## Start RECORDS PROVIDED

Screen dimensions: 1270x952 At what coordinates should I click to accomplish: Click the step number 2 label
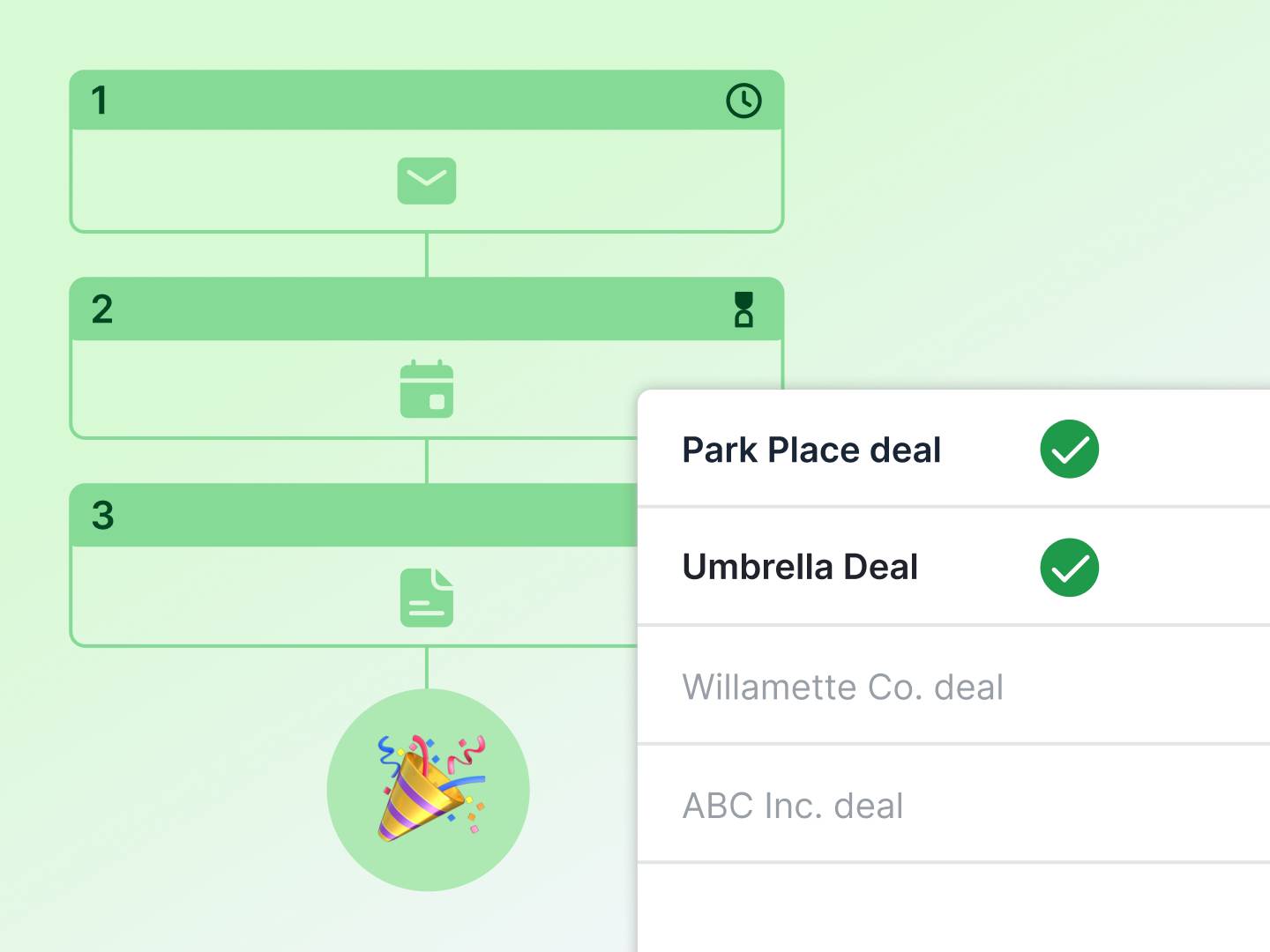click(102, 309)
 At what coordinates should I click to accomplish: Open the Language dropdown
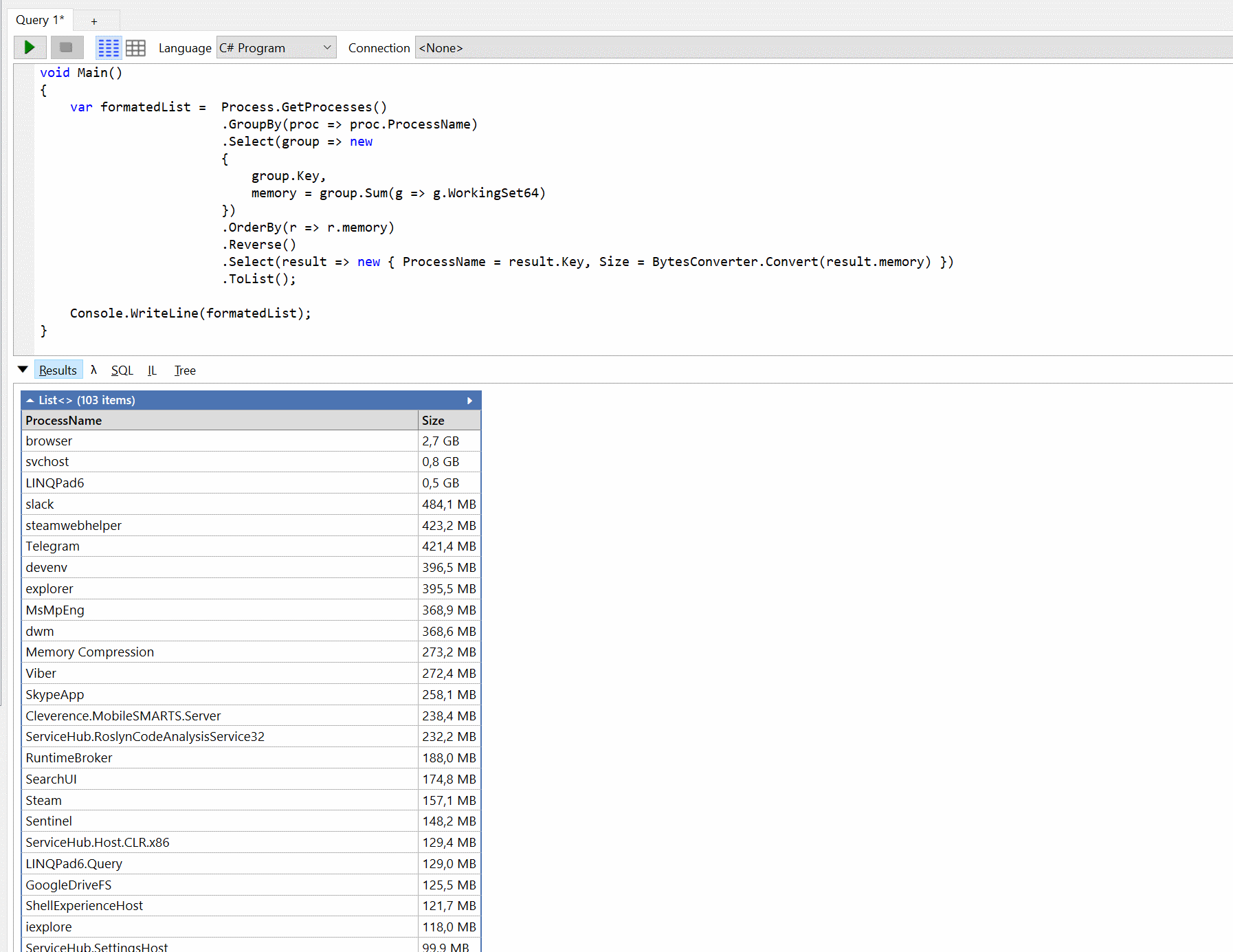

## End RECORDS PROVIDED
## Start RECORDS PROVIDED

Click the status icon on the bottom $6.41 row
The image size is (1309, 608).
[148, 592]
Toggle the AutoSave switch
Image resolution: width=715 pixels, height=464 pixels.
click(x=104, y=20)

## End RECORDS PROVIDED

▶ [PROBLEM REQUIREMENTS] Format the records as a numbered list, starting at the line that has "Screen dimensions: 1270x952" and stopping after the line that has "At what coordinates should I click to accomplish: Open". Drop any blank lines, and leave the pictures out.

▶ [SOLUTION FOR THIS EXERCISE]
1. Screen dimensions: 1270x952 At what coordinates should I click to accomplish: Click the step number 2 label
2. click(102, 309)
3.  At what coordinates should I click to accomplish: Open the Language dropdown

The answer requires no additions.